The Pact for the Future is a 42-page agreement that the UN Chief challenged leaders of the 193 UN member nations to turn into real action. The Pact was called by UN Secretary-General António Guterres and contains 56 actions on issues including eradicating poverty, mitigating climate change, achieving gender equality, promoting peace, protecting civilians, and reinvigorating the multilateral system, reports The Associated Press.

In the area of peace and security, the Pact is the most progressive and concrete commitment regarding Security Council reforms since the 1960s, the United Nations reports. It includes plans to improve the effectiveness of the Security Council and highlights addressing the under-representation of Africa as a priority. It is also the first multilateral recommitment to nuclear disarmament in over a decade with a clear commitment to eliminating nuclear weapons. In addition, the Pact has an agreement to strengthen international frameworks that govern outer space to prevent an outer space arms race and ensure all countries benefit from the safe and sustainable exploration of outer space. Even more, there are steps to avoid the weaponization and misuse of new technologies, especially in light of new advancements in artificial intelligence, and an affirmation that the laws of war should apply to new technologies.

Regarding sustainable development, the Pact is the UN’s most detailed agreement ever on the need to reform international financial architecture to better represent and serve developing countries. The Pact details the steps of this process by giving developing countries a greater say in the decisions of international financial institutions, mobilizing more financing to help developing countries meet their needs, reviewing the sovereign debt to ensure developing countries can borrow sustainably, and strengthening the global financial safety net through the International Monetary Fund and member states to protect all countries in the event of extreme financial and economic shocks.

The Pact promises to accelerate measures to address climate change through more finance to help countries adapt and invest in renewable energy, improving the measurement of human progress by going beyond GDP to capturing human and planetary well-being and sustainability, consider ways to introduce a global minimum level of taxation on high-net-worth individuals, and confirmation of the need to keep global temperature rise to 1.5 degrees Celsius above pre-industrial levels and transition away from fossil fuels to achieve net zero emissions by 2050.

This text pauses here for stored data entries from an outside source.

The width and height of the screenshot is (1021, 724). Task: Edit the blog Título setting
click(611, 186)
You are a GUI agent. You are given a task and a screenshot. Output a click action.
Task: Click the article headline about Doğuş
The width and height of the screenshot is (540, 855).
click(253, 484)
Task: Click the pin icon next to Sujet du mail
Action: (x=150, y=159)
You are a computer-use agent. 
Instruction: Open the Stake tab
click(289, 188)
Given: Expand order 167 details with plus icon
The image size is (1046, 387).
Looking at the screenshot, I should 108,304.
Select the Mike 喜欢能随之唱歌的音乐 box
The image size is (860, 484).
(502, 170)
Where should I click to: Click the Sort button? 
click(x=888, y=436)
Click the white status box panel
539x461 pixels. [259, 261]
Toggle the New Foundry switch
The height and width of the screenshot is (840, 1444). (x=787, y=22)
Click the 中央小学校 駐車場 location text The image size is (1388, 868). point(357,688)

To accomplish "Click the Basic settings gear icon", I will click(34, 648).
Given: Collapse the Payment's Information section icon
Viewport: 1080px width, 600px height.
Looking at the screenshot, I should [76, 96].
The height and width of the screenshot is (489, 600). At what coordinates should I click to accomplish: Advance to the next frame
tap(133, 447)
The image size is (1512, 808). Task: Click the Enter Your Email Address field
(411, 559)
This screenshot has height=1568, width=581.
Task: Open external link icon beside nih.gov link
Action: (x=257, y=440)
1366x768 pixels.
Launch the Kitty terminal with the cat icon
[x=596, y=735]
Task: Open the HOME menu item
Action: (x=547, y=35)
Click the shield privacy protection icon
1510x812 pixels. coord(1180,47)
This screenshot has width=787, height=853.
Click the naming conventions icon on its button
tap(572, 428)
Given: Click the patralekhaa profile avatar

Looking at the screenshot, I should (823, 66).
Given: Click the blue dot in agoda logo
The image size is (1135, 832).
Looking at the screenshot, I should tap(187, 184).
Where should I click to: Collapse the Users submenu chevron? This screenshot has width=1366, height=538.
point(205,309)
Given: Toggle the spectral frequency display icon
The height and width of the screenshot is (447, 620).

The Pact has provisions to strengthen work on human rights, gender equality, and the empowerment of women. There is a clear call on the need to protect human rights defenders and strong signals on the importance of other stakeholders in global governance, including local and regional governments, civil society, the private sector, and more. Throughout the Pact there are provisions and annexes for follow-up action to ensure commitments are implemented.

It also has the first-ever Declaration on Future Generations, which contains concrete steps to take account of future generations in decision-making, including a possible envoy for future generations and a commitment to more meaningful opportunities for youth to participate in decisions that shape their lives, especially at the global level. It underlines the importance of protecting the environment, promoting equality, and ensuring long-term consequences are considered, reports United Nations News.

According to the Associated Press, the Pact commits world leaders to reform the 15-member security council to make it more reflective of today’s world by giving Africa, the Asia-Pacific region, and Latin America more representation on the council. The document also commits governments to removing legal, social, and economic barriers facing women and girls.

The Guardian reports that Russia, with the backing of Belarus, Nicaragua, Syria, North Korea, and Iran, attempted to defer on the grounds that the Pact represented Western interests. The Russian delegate said it would assert an amendment stating that the key issues addressed in the Pact are the subject of domestic jurisdiction in which the UN should not intervene. An overwhelming vote threw out Russia’s call for deferment and its amendment.